2. Organize a Skype session at your workplace or school with Carl Wilkens, the only American that stayed in Kigali throughout the 1994 genocide in Rwanda.
3. Learn the stories of people enduring the contemporary crises in the world (Syria, Yemen, Venezuela).
Action Steps Against Genocide:
1. Reflect upon the documentaries mentioned above and try sending your questions to the people featured in the documentaries.
2. Reflect on the below quote and our own capacity to take part in evil deeds.
“If only it were all so simple! If only there were evil people somewhere insidiously committing evil deeds, and it were necessary only to separate them from the rest of us and destroy them. But the line dividing good and evil cuts through the heart of every human being. And who is willing to destroy a piece of his own heart?”
Our Own Capacity for Evil:
My friend, Dr. Zaher Sahloul, was classmates with the Syrian president, Bashar Al-Assad. During medical school, they took the Hippocratic Oath to protect patients. Dr. Sahloul said that Assad “was nothing special in medical school nor was he brutal, arrogant, or ruthless.” Years later, Assad became president of Syria and Dr. Sahloul became president of the Syrian American Medical Society (SAMS). In recent years many hospitals supported by SAMS have been bombed by the Assad regime. Dr. Sahloul says Assad is “overseeing the killing of doctors, nurses, patients and the destruction of hospitals. It is ironic that you have a physician who is overseeing this destruction.”

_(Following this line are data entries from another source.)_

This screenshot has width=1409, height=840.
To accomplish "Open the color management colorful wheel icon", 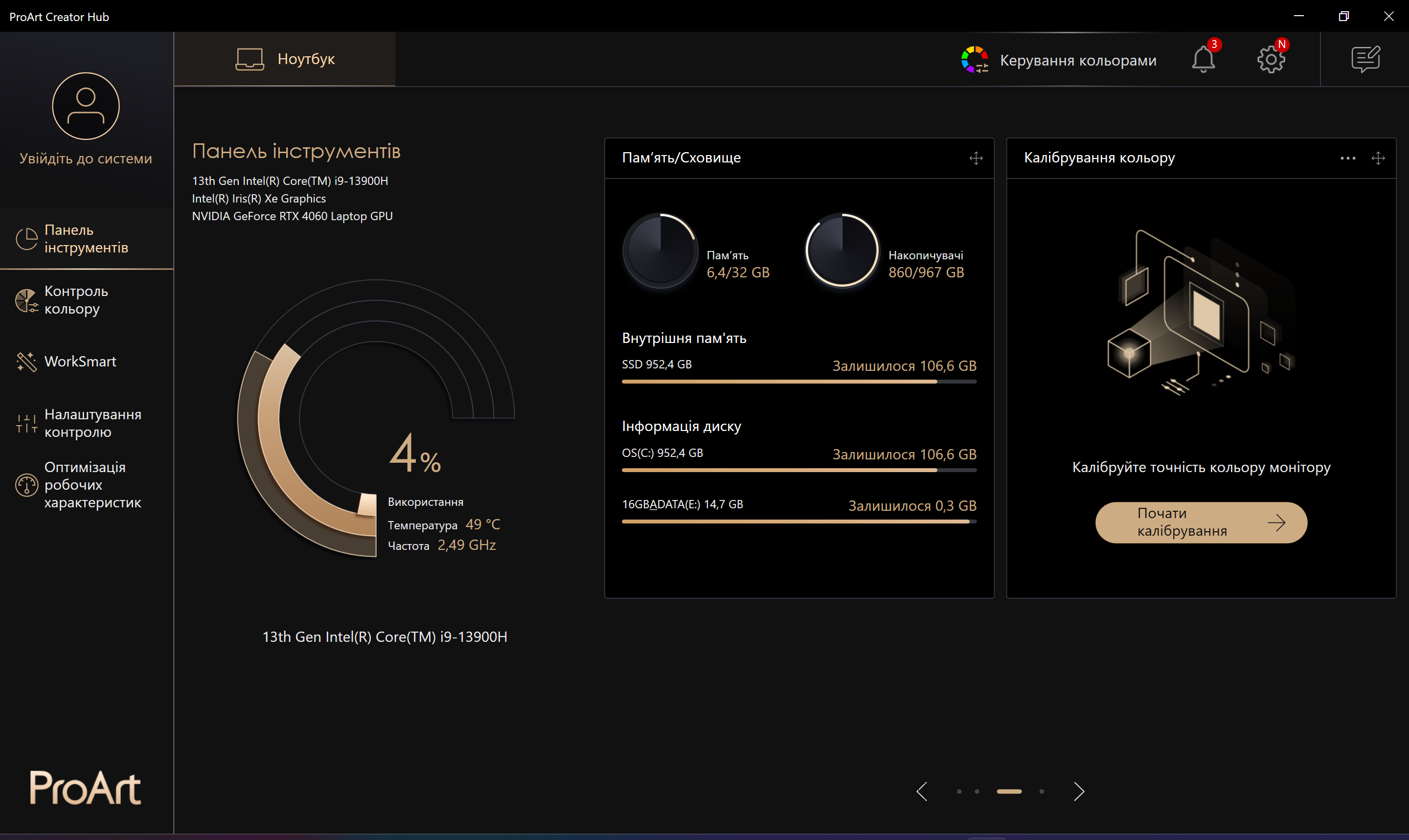I will (x=974, y=59).
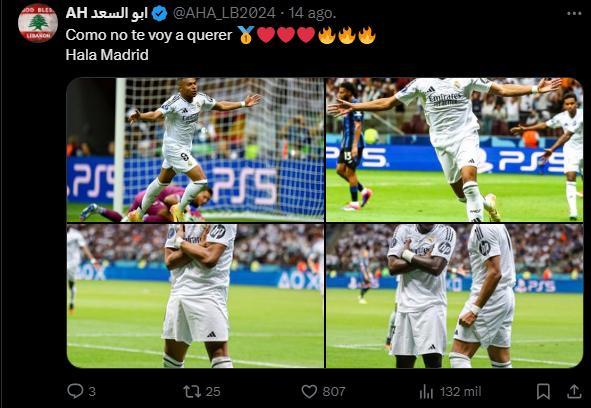
Task: Retweet the post using the repost icon
Action: click(192, 391)
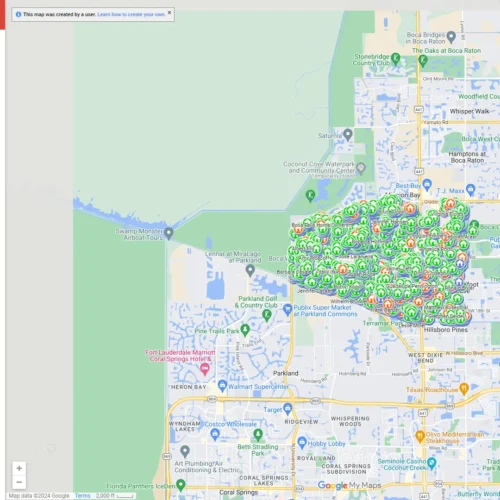Click the Saturnia location pin

point(348,135)
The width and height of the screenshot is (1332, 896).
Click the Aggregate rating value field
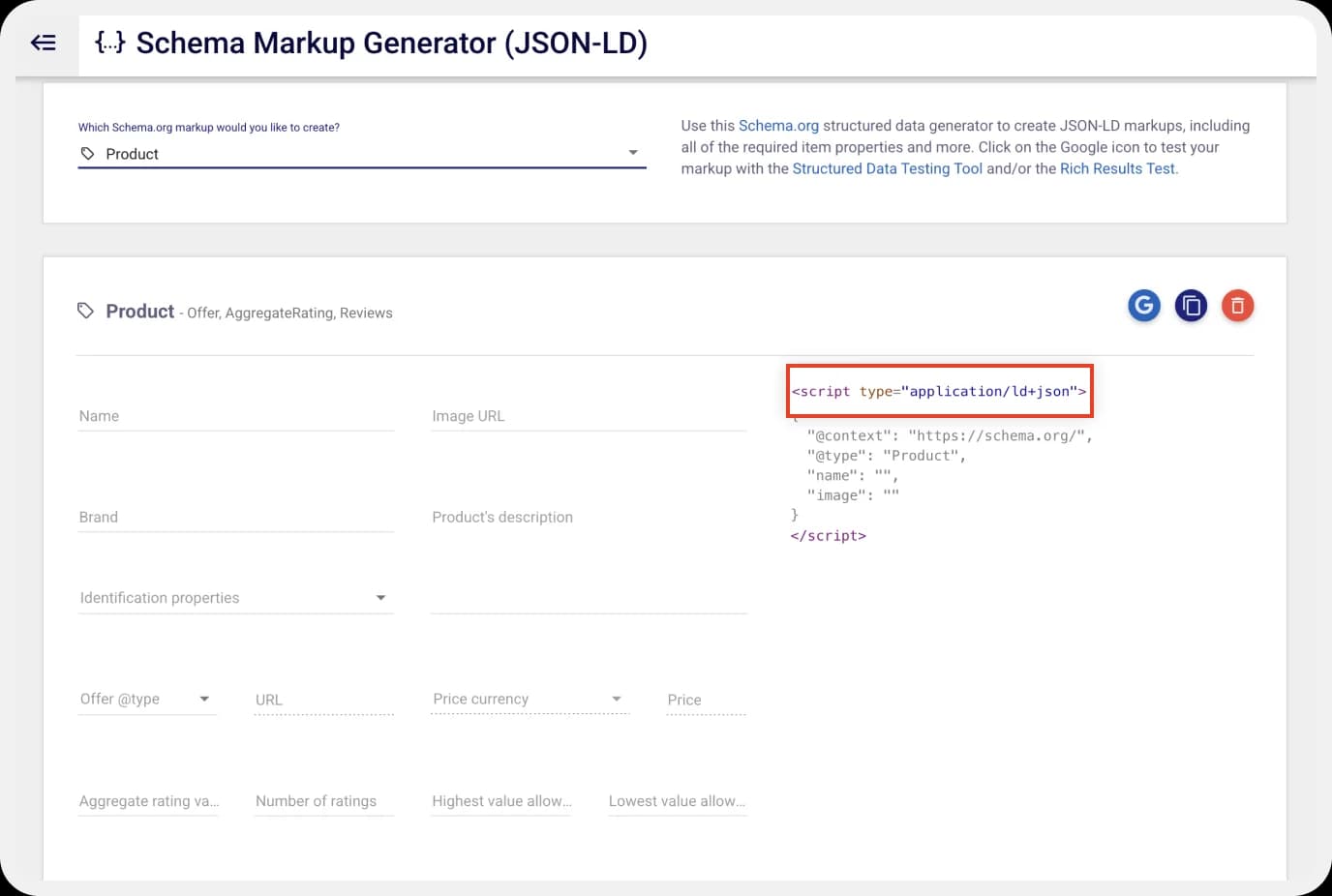pyautogui.click(x=147, y=800)
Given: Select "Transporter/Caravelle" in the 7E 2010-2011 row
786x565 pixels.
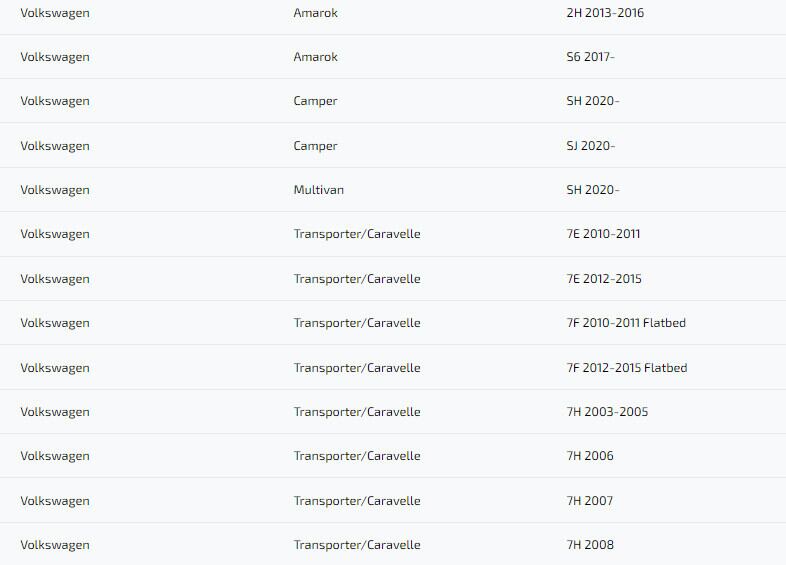Looking at the screenshot, I should click(x=357, y=234).
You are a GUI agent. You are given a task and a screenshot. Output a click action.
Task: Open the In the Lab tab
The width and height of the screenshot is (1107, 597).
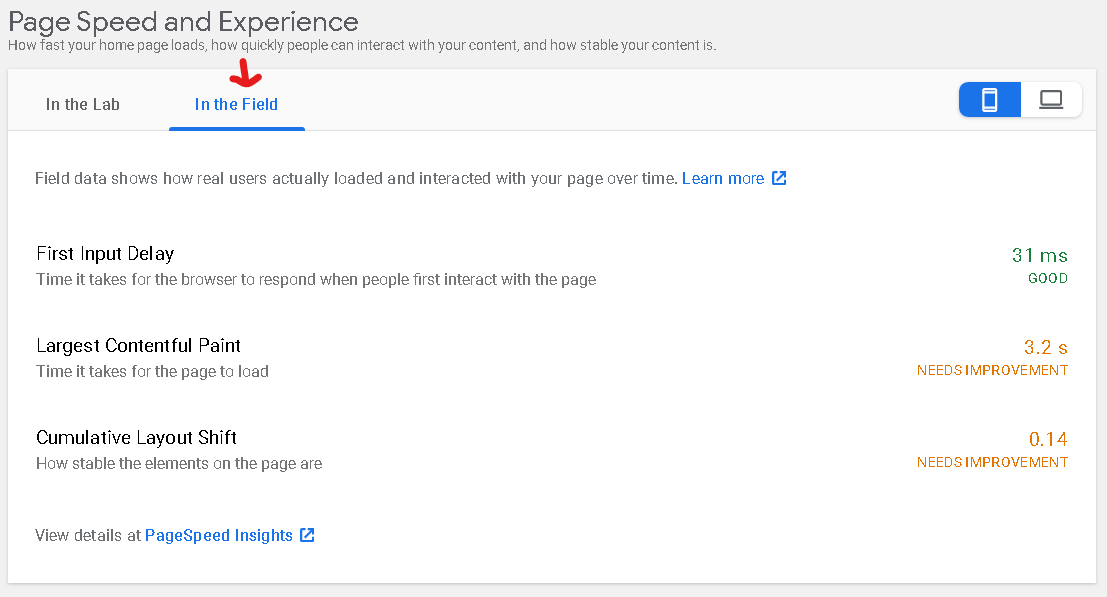tap(83, 104)
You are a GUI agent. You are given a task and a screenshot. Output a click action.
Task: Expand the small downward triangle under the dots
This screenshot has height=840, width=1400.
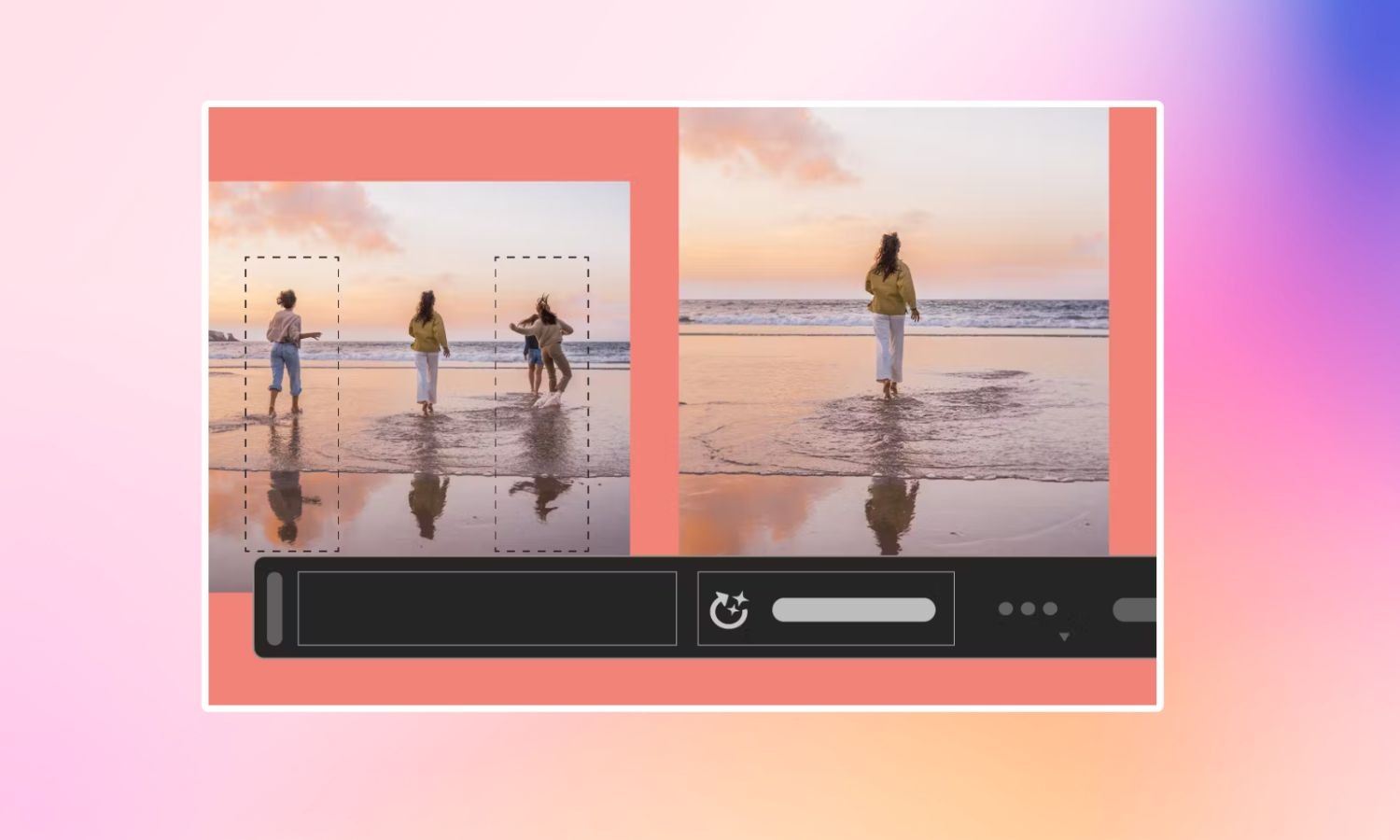[x=1063, y=637]
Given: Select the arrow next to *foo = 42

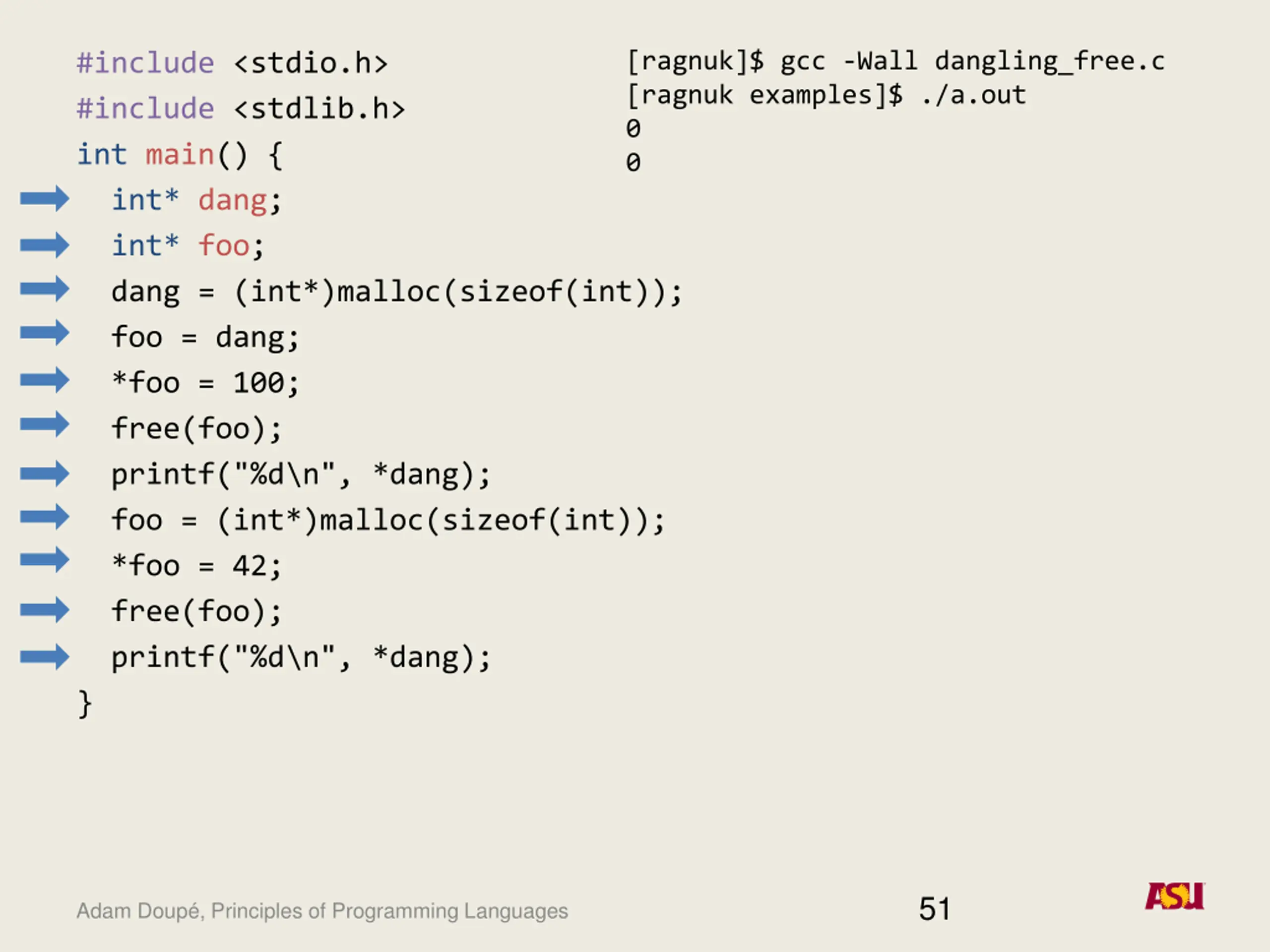Looking at the screenshot, I should pos(45,560).
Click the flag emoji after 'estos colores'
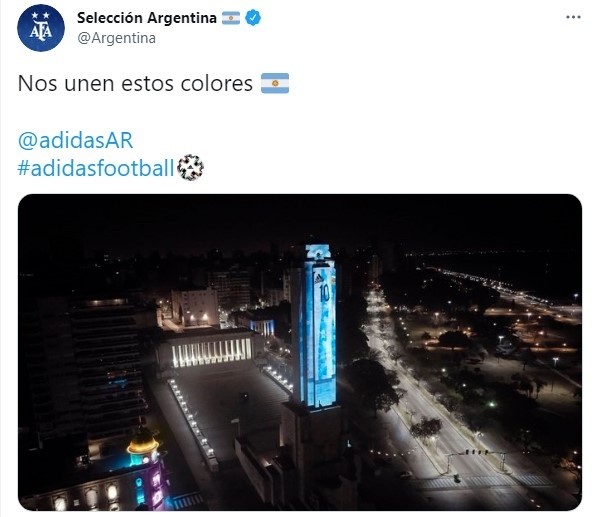 [x=275, y=83]
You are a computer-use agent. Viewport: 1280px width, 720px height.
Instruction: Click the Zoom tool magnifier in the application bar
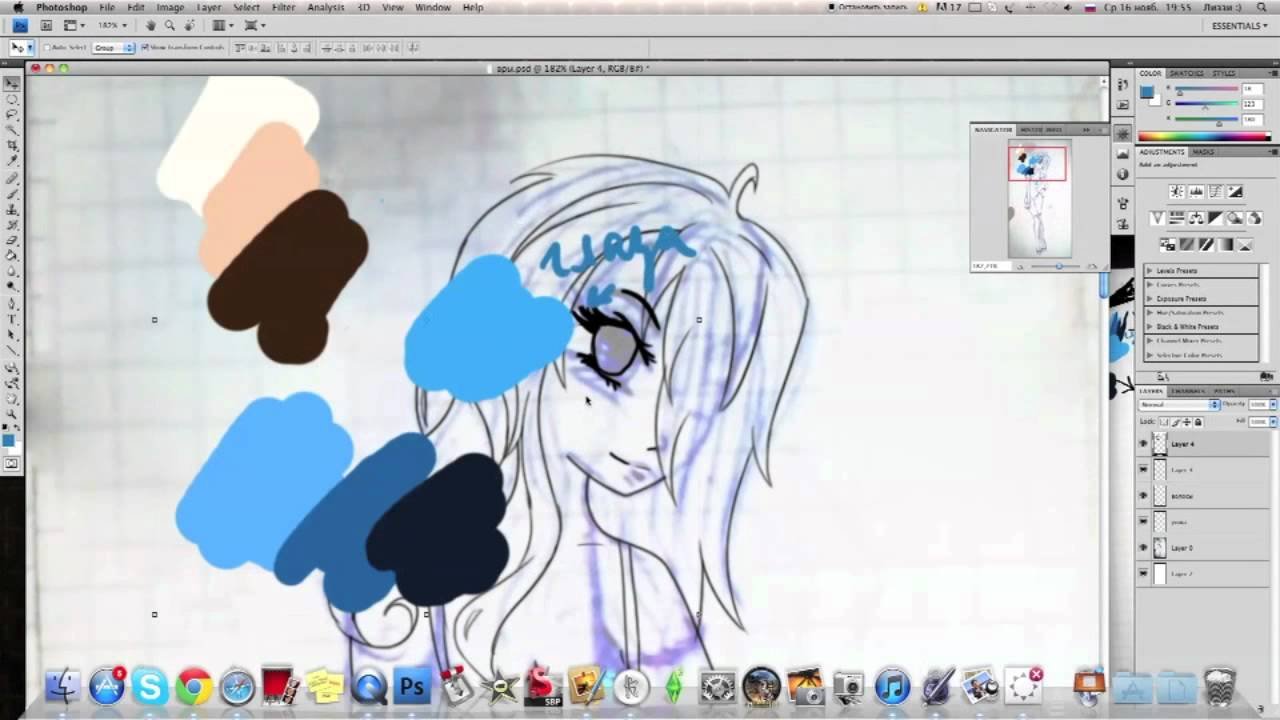(x=169, y=25)
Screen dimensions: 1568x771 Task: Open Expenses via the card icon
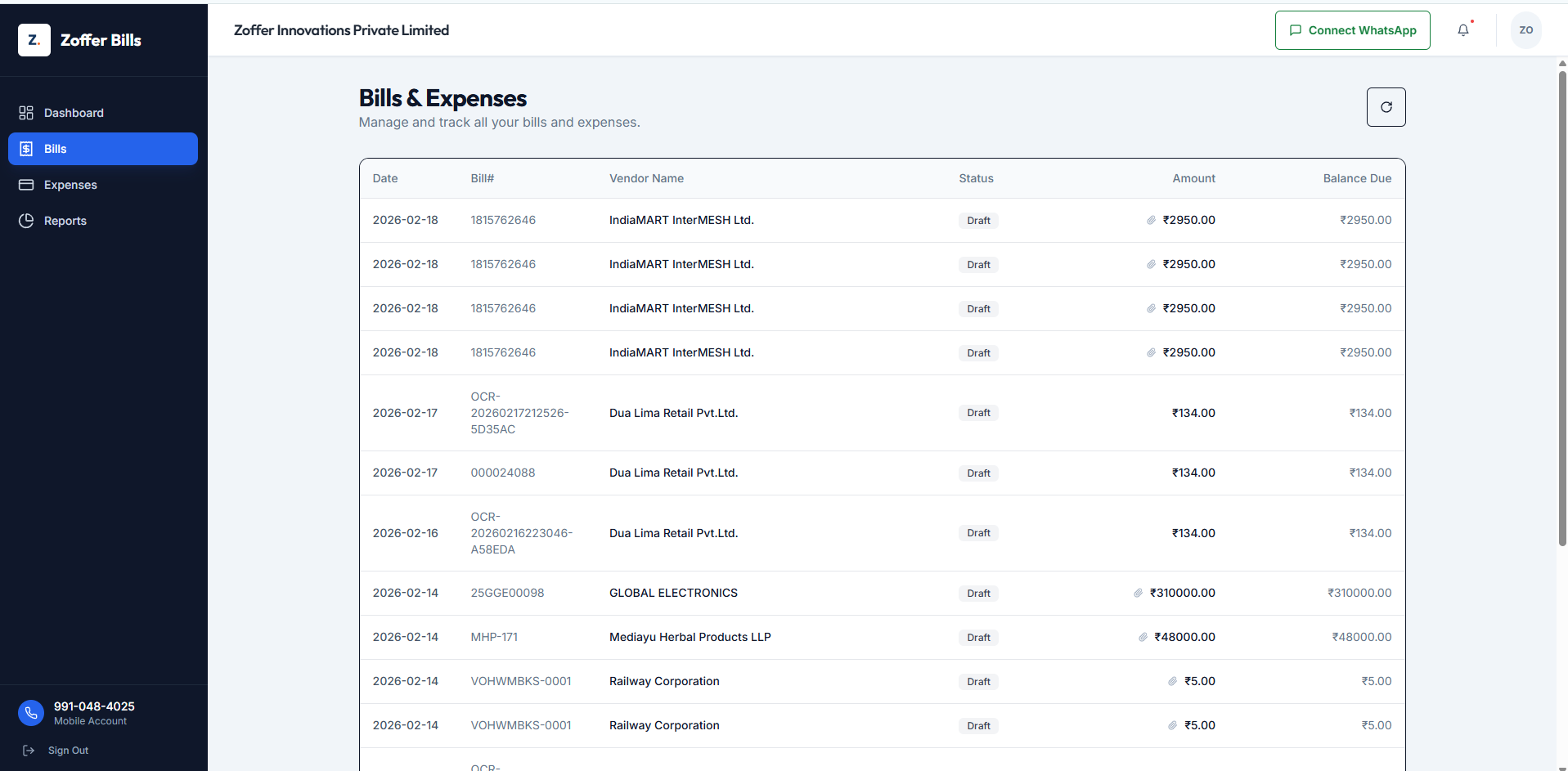pos(26,185)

During a philosophical discussion at the University of Cambridge, one of my former colleagues told me that “98% of people go with the flow” -- meaning actions are determined by circumstances. Given what I know about Assad prior to his rule in Syria, I think Assad was part of “the 98%” my colleague was referring to. If we were put in the same circumstances as Assad (his older brother who was being groomed for the presidency died in a car crash and his dad summoned him to take the throne), most of us would act similarly. My colleague also argued that 1% of people are misguided while another 1% are staunch moralists, people who will stand up for what is right and just regardless of their circumstances. Given that our circumstances could change at any moment, this is a gentle reminder that we must prepare ourselves to be staunch moralists in the face of atrocities, whether directly engulfed in a genocide or like for the majority of us, bearing witness to genocide from thousands of miles away.